Born: 6 June, 1930, in Farnworth, Lancashire. Died: 27 September, 2015, in the Gold Coast, Queensland, Australia, aged 85
F rank Tyson, one of England’s all-time cricket greats, has died aged 85. A lethally fast bowler, his place in the annals of cricket’s “hall of fame” was secured after his outstanding performance in the Ashes series for England in Australia in 1954/5 when, according to one commentator, “he cut through the batsmen’s defence like a knife through butter”. His total of 28 wickets at an average of 20.83 was key to England regaining the Ashes for the first time in Australia for 22 years, since the infamous Bodyline Tests.
Yet the opening Test in Brisbane gave little hint of what was to come as the tourists were comprehensively beaten, Tyson only managing 1 for 160. There in the tropical heat, as his long run-up of 38 yards was exhausting, he occasionally tried a shorter run with no apparent loss of speed.
In the next match against Victoria in Melbourne, Tyson bowled off the shortened run-up successfully, recording six for 68.
In the second Test in Sydney, he continued this to great effect, securing ten for 130, a huge contribution to England’s win. Wisden described his approach as “beginning with six shuffling steps and finishing with ten deliberate raking strides”.
Tyson achieved this despite being flattened by a bouncer from Lindwall requiring him to be X-rayed. As he lay on the ground semi-conscious, he heard teammate Bill Edrich say to the Australian bowler: “God, you’ve killed him, Lindy.”
In the third Test at Melbourne, watched by a total of 300,270 spectators, he recorded his best ever Test figures of seven for 27 on the final day, which inspired England to an 128-run victory.
Knowledgeable observers reckoned that Tyson’s bowling there and in the previous Test was the fastest ever seen, leading to the press nicknaming him the “Typhoon”. In the fourth Test at Adelaide, Tyson again delivered, this time notching six for 130 for England to secure the Ashes. It had been a bravura performance by Tyson and a career-defining episode.
Between 1954 and 1959 he played 17 Tests, collecting 76 wickets at an average of 18.56, having made his debut against Pakistan.

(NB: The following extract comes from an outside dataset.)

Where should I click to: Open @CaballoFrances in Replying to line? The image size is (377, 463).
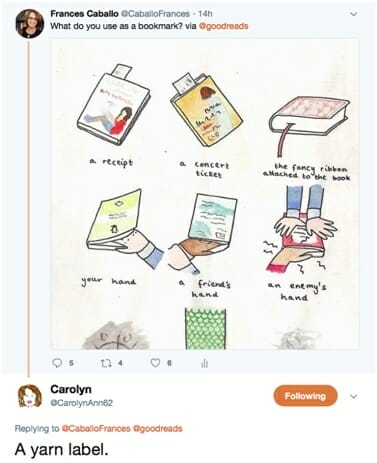tap(96, 428)
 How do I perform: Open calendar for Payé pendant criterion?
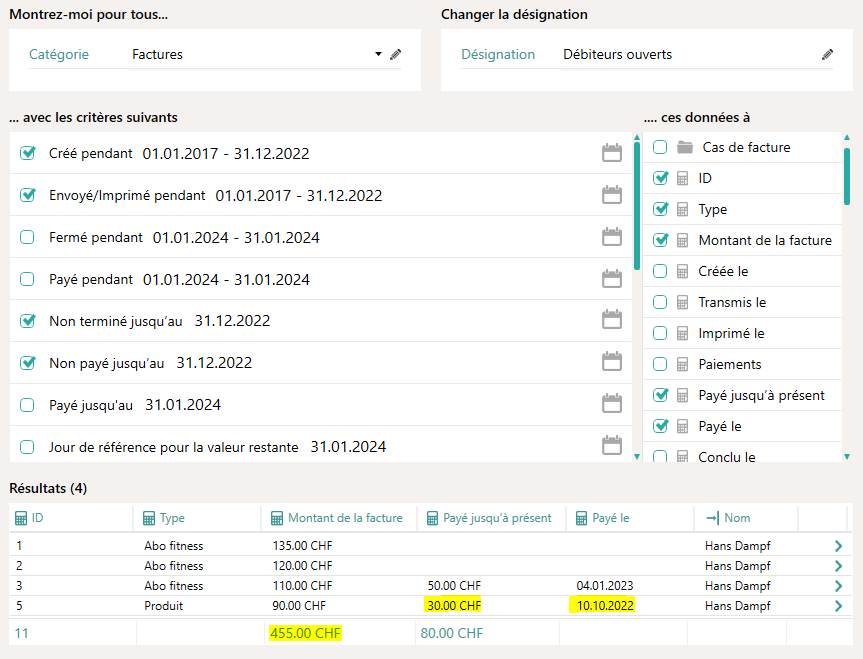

Undoubtedly he would have won more caps had he been injured less. Given the demands on his body to achieve that deadly pace, it was not surprising he was prone to injury. As he himself wrote: “It is a vicious, demanding science.”
He was brought up in a small council house in the village of Middleton near Manchester with his parents and older brother David. His father was a foreman bleacher in the local works and there were no cricketing antecedents in the family.
His first cricket was played on an area of waste ground behind his house and soon the game captivated him, his hero being fast bowler Harold Larwood.
At the local Queen Elizabeth Grammar School, he shone at football and cricket and, aged 15, made his debut for the local cricket club’s 1st X1, playing in the competitive Central Lancashire League.
National service in the Signals regiment afforded him a lot of time to play including a game against Yorkshire, who fielded Fred Trueman and Brian Close.
As a cricket-mad lad from Lancashire, his dream was to play for the county, but one game in the 2nd X1 was all he managed. He was spotted by a Northamptonshire coach playing for Knypersley, a North Staffs League team, in a special match against a Commonwealth select and offered terms which he was delighted to accept.
He spent his whole county career with Northants. In a foreword to their centenary history, Tyson wrote: “There have undoubtedly been better cricketers than me who will have made more money out of it than me. But not one player has derived more enjoyment than me out of Northants cricket.”
He studied English literature at Durham University, his father having insisted he should have a qualification in case a career in cricket failed. The demands of cricket and education often clashed, and as a result he initially failed his degree exams, requiring him to take his books with him on the Ashes tour to Australia.
Reputedly, he did not “sledge” opponents but instead quoted Wordsworth and Chaucer at them. He used to say that sledging “is a waste of energy, but you can give batsmen a glare though!”
When he retired from playing in 1960, he followed in the footsteps of boyhood hero Larwood and emigrated to Australia. There he married Ursule Miels from Melbourne, where the couple set up home. He taught at the city’s Carey Baptist Grammar School and coached the cricket team which at one time included Graham Yallop, future Australian captain.
He became involved in the Victorian coaching system and from 1975 was full-time director of coaching. He also spent periods coaching in what was then Bombay and commentating on radio and TV. Victoria’s cricket chief executive, Tony Dodemaide, stated: “Frank was one of the greats of the game and pioneered our successful ‘coaching the coaches’ programme. He encouraged countless young cricketers and was truly inspirational.”
The debate as to who is the fastest of the fast men will endure. For his part, Tyson, typically measured, stated: “There have been better fast bowlers but if the rhythm was there, then it was a case of ‘watch out, batsmen’.”
He is survived by his wife, son Philip, daughters Anna and Sara and eight grandchildren.